Nurture Me helps substance-exposed newborns and their parents/caregivers get well, stay safe and thrive.

The Nurture Me program creates a Plan of Safe Care (POSC) for Tioga County infants born affected by withdrawal symptoms resulting from prenatal drug exposure known as Neonatal Abstinence Syndrome (NAS) or prenatal alcohol exposure known as Fetal Alcohol Spectrum Disorder (FASD).

A Plan of Safe Care is a document that lists and directs services and supports to provide for the safety and well-being of the infants and their parents/caregivers.  A POSC will specify the agencies that provide specific services, outline communication procedures among the family and provider team, and guide the coordination of services across various agencies with the family. 

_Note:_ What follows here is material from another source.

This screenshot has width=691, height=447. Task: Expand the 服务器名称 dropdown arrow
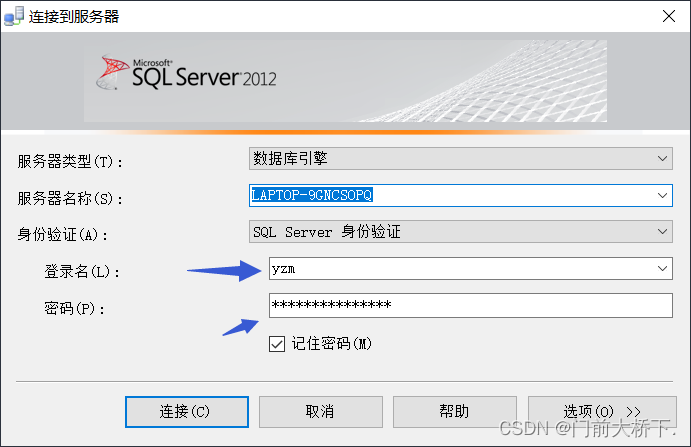point(663,196)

The Nurture Me Executive Director serves as the POSC Coordinator and meets with the infant's parents and supportive caregivers to engage them in creating the POSC prior to discharge from the hospital or at a later date if notification is made at a later time (up to the baby's first birthday). 

The Nurture Me POSC Coordinator is a positive support for parents and infants as they begin to navigate available support systems in their communities.  The POSC is required by Federal and State laws, but parent participation in developing the POSC and receiving supportive services is voluntary.  The entire process is designed to support parents in best meeting their own physical and behavioral health needs as well as the needs of their newborns.  Additionally, having a POSC that parents embrace and engage with lessens the need for child welfare involvement substantially. 

Learn More about Substance Use During the Prenatal Period

National Center on Substance Abuse and Child Welfare:  Each year, an estimated 15 percent of infants are affected by prenatal alcohol or illicit drug exposure. Prenatal exposure to alcohol, tobacco, and illicit drugs has the potential to cause a wide spectrum of physical and developmental challenges for these infants. There is also potential for ongoing challenges in the stability and well-being of infants who have been prenatally exposed, and their families if substance use disorders are not addressed with appropriate treatment and long-term recovery support.